> Stored records:
_____

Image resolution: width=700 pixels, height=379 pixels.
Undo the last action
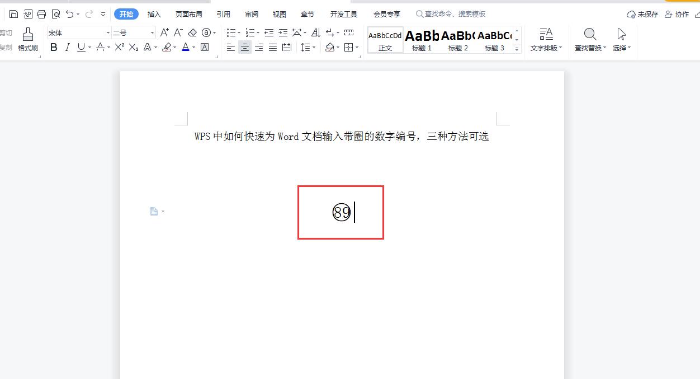coord(69,14)
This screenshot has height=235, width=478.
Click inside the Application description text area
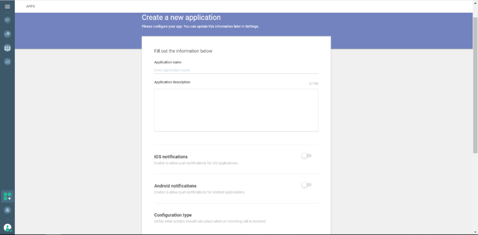(236, 110)
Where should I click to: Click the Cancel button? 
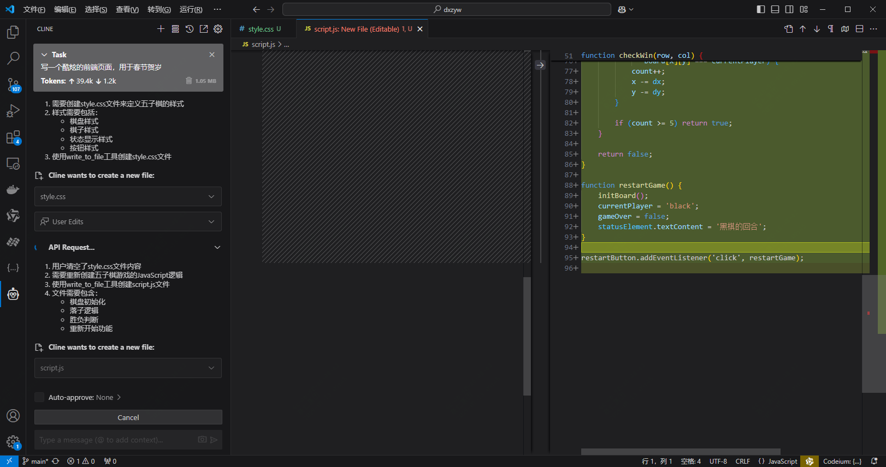128,417
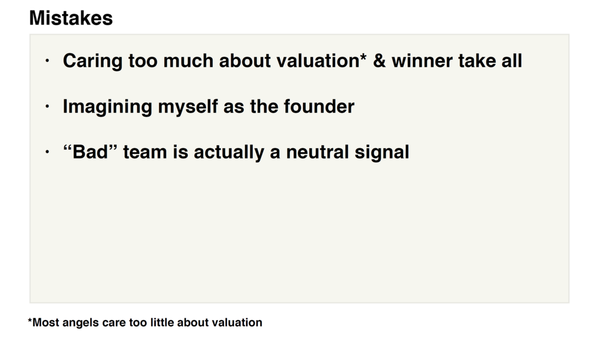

_____

> What needs to be done: Lines with "width": state how many there are in the records, and nothing more.

> Reply: 2